The standard also talks about execution, run-time and initiation
semantics, but these are just used to define interpretation and/or
compilation semantics.
The default interpretation and compilation semantics of all words
are defined in Section 3.4.3.2 and 3.4.3.3. Note that many standard words
have non-default semantics that are specified in the respective
glossary entries. Moreover, IMMEDIATE
changes the
compilation semantics of a word.
Note that (anonymous) definitions defined with :NONAME
have only one semantics,
represented by its execution token (xt).
When are the various semantics used?
The semantics are used in the following contexts:
- text interpreter, interpret state
- perform interpretation
semantics [3.4 b) 1.]
- text interpreter, compile state
- perform compilation semantics [3.4 b) 2.]
'
, [']
- xt represents
interpretation semantics [6.1.0070,
last sentence].
POSTPONE
- compile
compilation semantics.
[COMPILE]
- compile non-default
or perform default compilation semantics.
FIND
- unclear,
RFI 8 pending.
SEARCH-WORDLIST
- unclear,
should be clarified with RFI 8.
What is the relation between semantics and STATE
?
There is no a priori relationship between STATE
and semantics. In
particular, the interpretation semantics can be performed in any
state, via '
, [']
, EXECUTE
and COMPILE,
[RFI7]. However, it is an ambiguous condition to
perform compilation semantics in interpret state [Philip Preston's
RFI].
Implementation strategies
Many implementations are possible, have been proposed and implemented.
The following descriptions of two possible implementations are
intended to enhance understanding.
Straightforward implementation: Dual-xt words
The most straightforward implementation of these concepts would be to
have two xts per named word, one for interpretation semantics and one
for compilation semantics [1]. A more
practical implementation strategy uses a double-cell compilation token
instead of a single-cell compilation xt; you can read about this in some
postings; most of this page was written earlier, so this section
describes the pure dual-xt approach.
Terminological note: The difference between words (names)
and definitions (possibly anonymous procedures identified by
xts) is especially important in this section, because here the
correspondence between these concepts is not 1:1.
How can such an implementation implement various operations?
- (Operations accessing) interpretation semantics
- Access the interpretation xt.
- (Operations accessing) compilation semantics
- Access the
compilation xt. E.g., the text interpreter in compile state
EXECUTE
s the compilation xt; POSTPONE
COMPILE,
s the compilation xt.
[COMPILE]
- is a bit difficult to implement,
because it requires knowing whether the compilation semantics is
default. One solution is to have a flag or to make default
compilation semantics easy to recognize; another is not to implement
[COMPILE]
.
How can such an implementation implement the standard words?

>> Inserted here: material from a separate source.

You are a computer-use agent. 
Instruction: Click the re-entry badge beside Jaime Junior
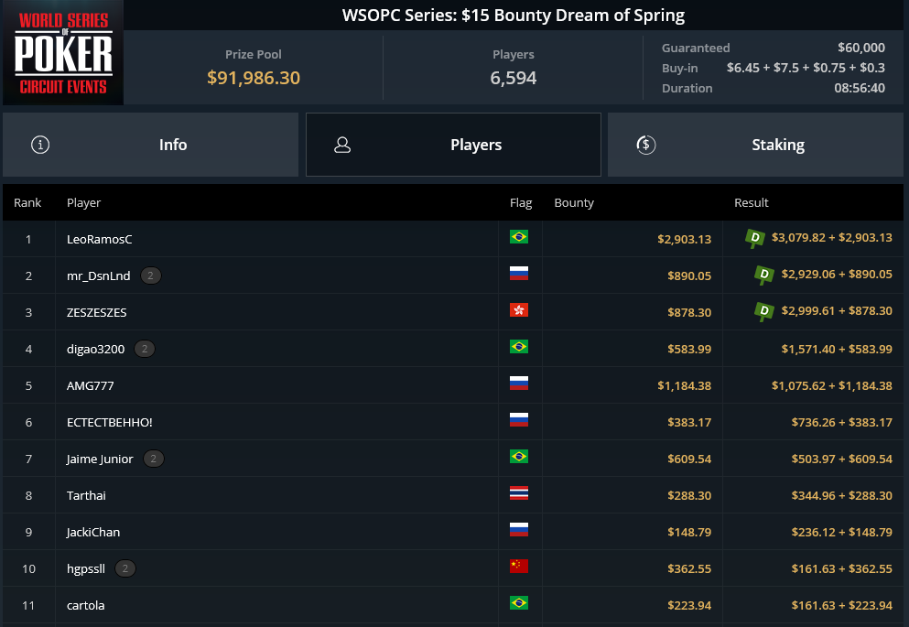(x=153, y=459)
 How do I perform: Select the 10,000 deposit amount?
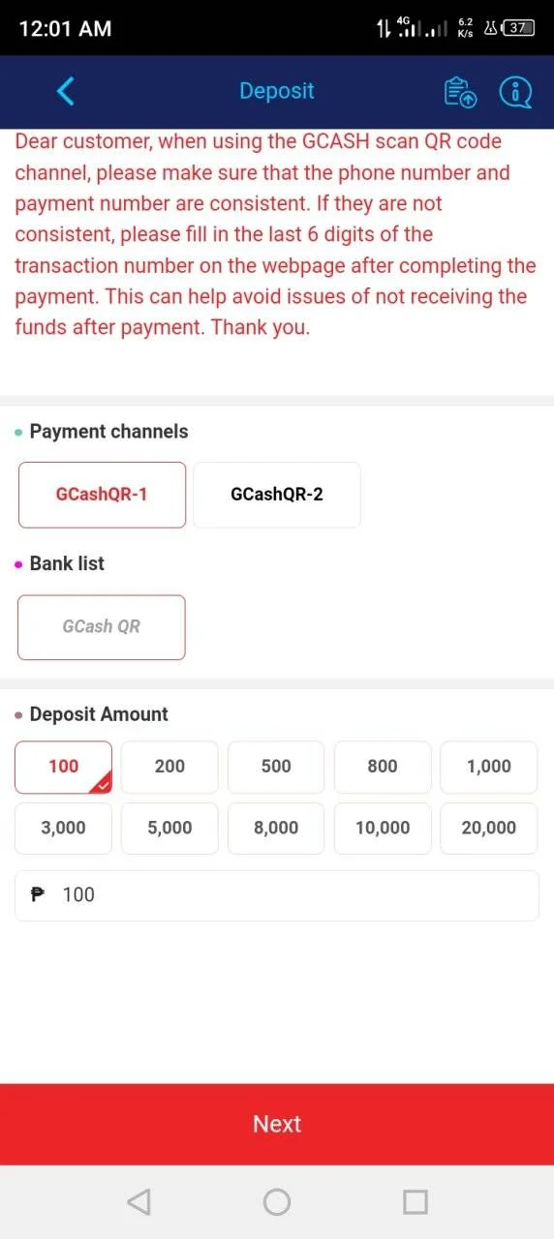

- Words with default semantics (e.g.,
+
and
user-defined non-immediate words) - The interpretation xt is the
usual xt (what you want to get with
'
). The compilation
xt is the xt of a definition that COMPILE,
s the usual xt.
- Immediate words (e.g.,
\
and user-defined immediate
words) - i.e., words with the same interpretation and compilation
semantics. The interpretation xt is the usual xt; the compilation xt
is the same xt as the interpretation xt.
- Words without standard interpretation semantics (e.g.,
IF
, EXIT
) - The interpretation xt
can be anything, e.g., a special value indicating the absence of
interpretation semantics, the xt of a definition performing
-14
throw
, or the same as the compilation xt (the latter is quite
practical if you have to deal with lots of (non-standard) code that
ticks such words). The compilation xt is for a definition that
performs the compilation semantics.
- Words with interpretation semantics and non-default, non-immediate
compilation semantics (combined words) (
S"
, TO
) - are the most general
case. The interpretation xt is the xt of a definition that performs
the interpretation semantics. The compilation xt is the xt of a
definition that performs the compilation semantics of the word.
Relation with traditional implementations
A popular implementation scheme is to associate one execution token
(xt, traditionally implemented as CFA) and an immediate flag with each
named word.
This implementation can be seen as follows in standard terms: The
interpretation semantics of such a word is to EXECUTE
the xt; the compilation
semantics of non-immediate words is to COMPILE,
the xt; the compilation
semantics of immediate words is to EXECUTE
the xt.
How can such an implementation implement the standard words?
- Words with default semantics (e.g.,
+
and user-defined
non-immediate words) - are implemented as non-immediate words.
- Immediate words (e.g.,
\
and user-defined immediate
words) - i.e., words with the same interpretation and compilation
semantics are implemented as immediate words.
- Words without interpretation semantics and with non-default
compilation semantics (e.g.,
IF
) - can be implemented as
immediate words.
- Words without interpretation semantics and with default compilation
semantics (e.g.,
EXIT
)
- can be implemented as non-immediate; you cannot implement them as
immediate words if you support
[COMPILE]
.
- Words with interpretation semantics and non-default, non-immediate
compilation semantics (combined words) (
S"
, TO
) - are the most general case.
You can either hope that ticking these words will become non-standard
and implement them as STATE-smart immediate words.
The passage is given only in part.